No mortality occurred. Clinical signs observed were: Chromodacryorrhoea (nose) was noted for two male and three female animals on Days 1 and/or 2. General erythema, scars, scales, scabs and/or white staining were seen in the treated skin-area of all animals during the observation period. These local effects were considered not to have affected the conclusion of the study.

The changes noted in body weight gain in males and females were within the range expected for rats used in this type of study and were therefore considered not indicative of toxicity.

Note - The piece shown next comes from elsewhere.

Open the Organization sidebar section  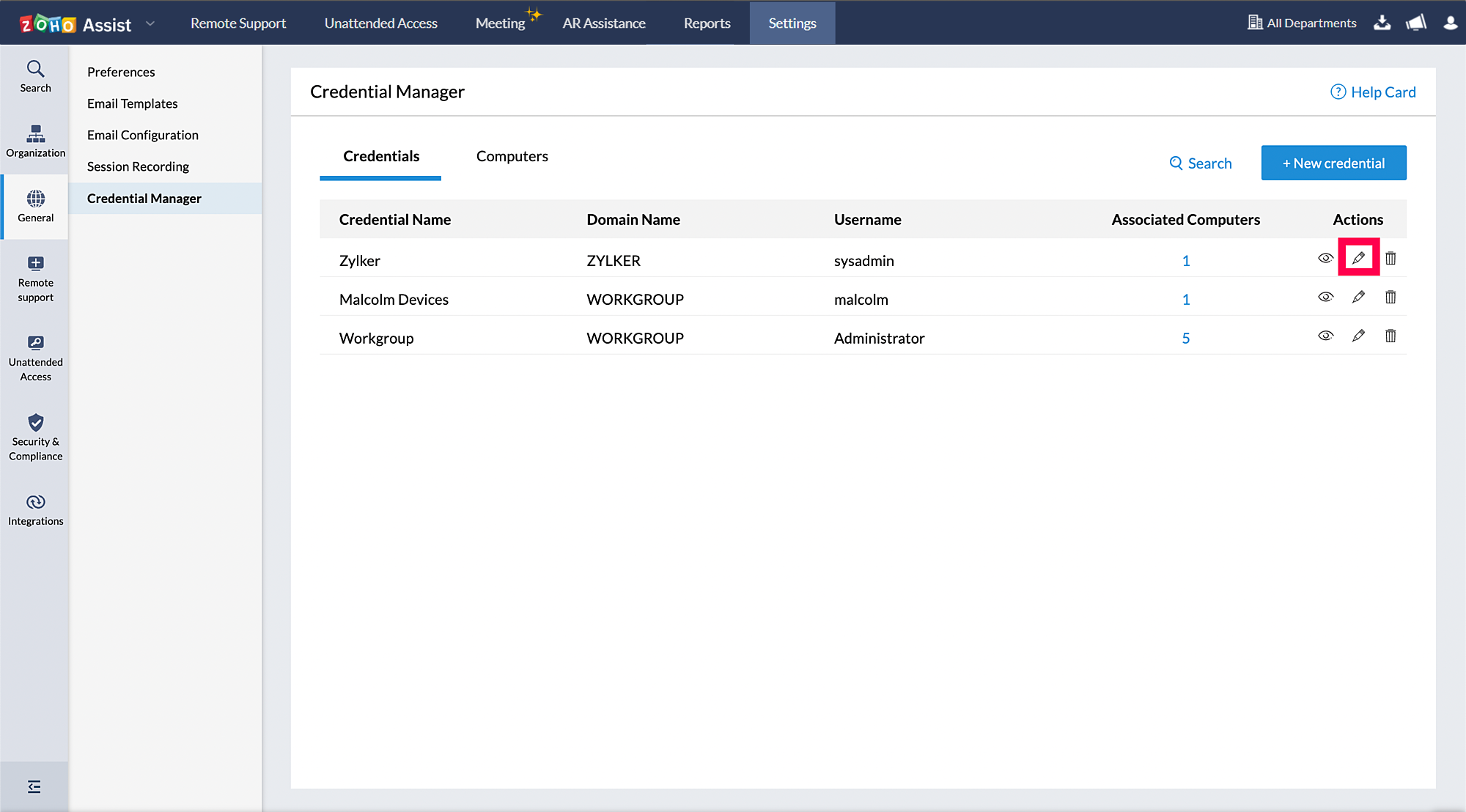35,141
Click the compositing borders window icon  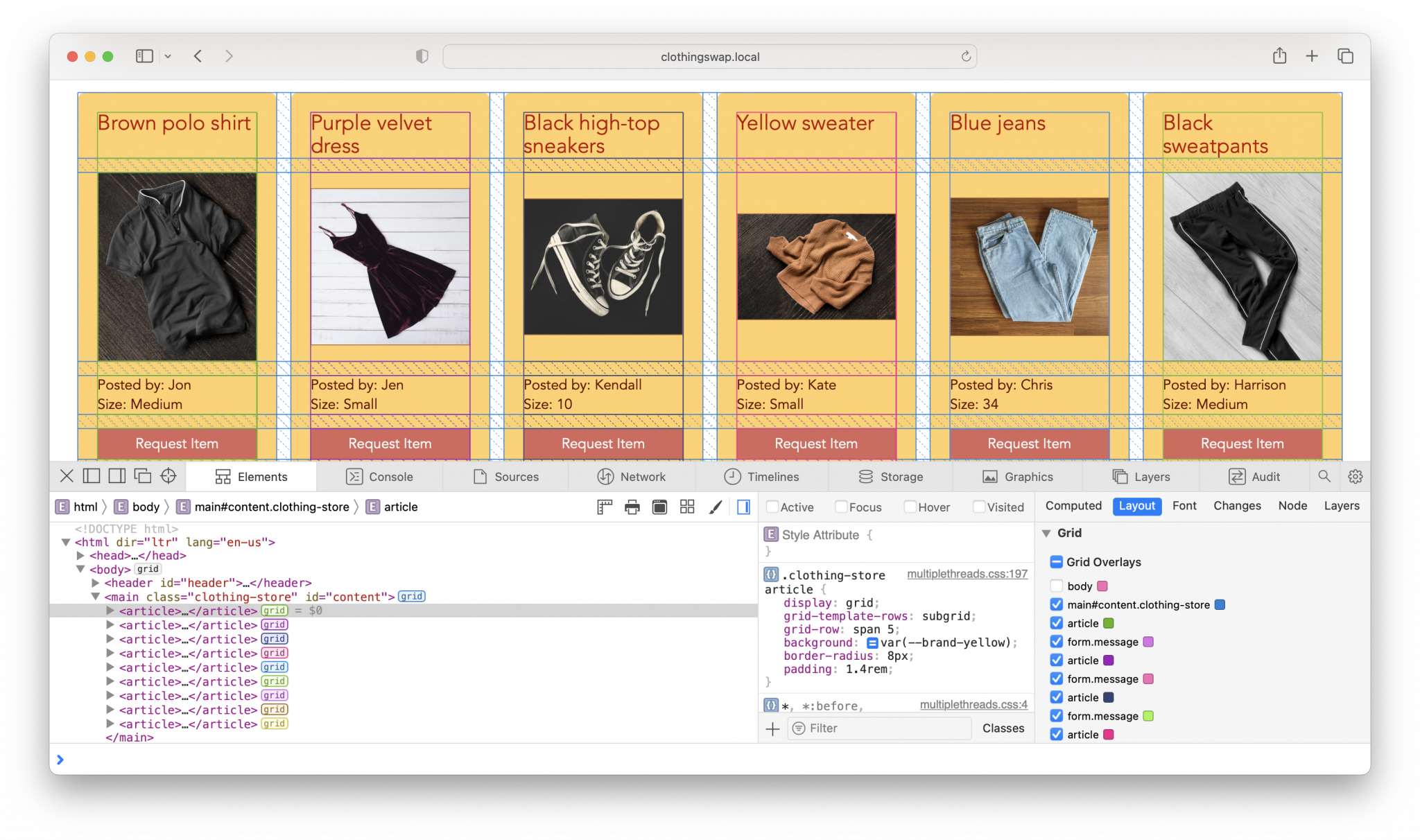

Abnormalities of the epididymides (right side, tail: yellowish, soft nodule) or liver (left lateral lobe: irregular surface) were found in two male animals at macroscopic post mortem examination. Macroscopic post mortem examination of the other animals did not reveal any abnormalities.

The dermal LD50 value of T002615 in Wistar rats was established to exceed 2000 mg/kg body weight.

Justification for classification or non-classification

Acute oral toxicity:

Based on the available data and the criteria of the CLP Regulation, this test item should not be classified for acute oral toxicity.

Acute inhalation toxicity:

No data were available for the inhalation route so no classification can be derived.

Acute dermal toxicity:

Based on the available data and the criteria of the CLP Regulation, this test item should not be classified for acute dermal toxicity.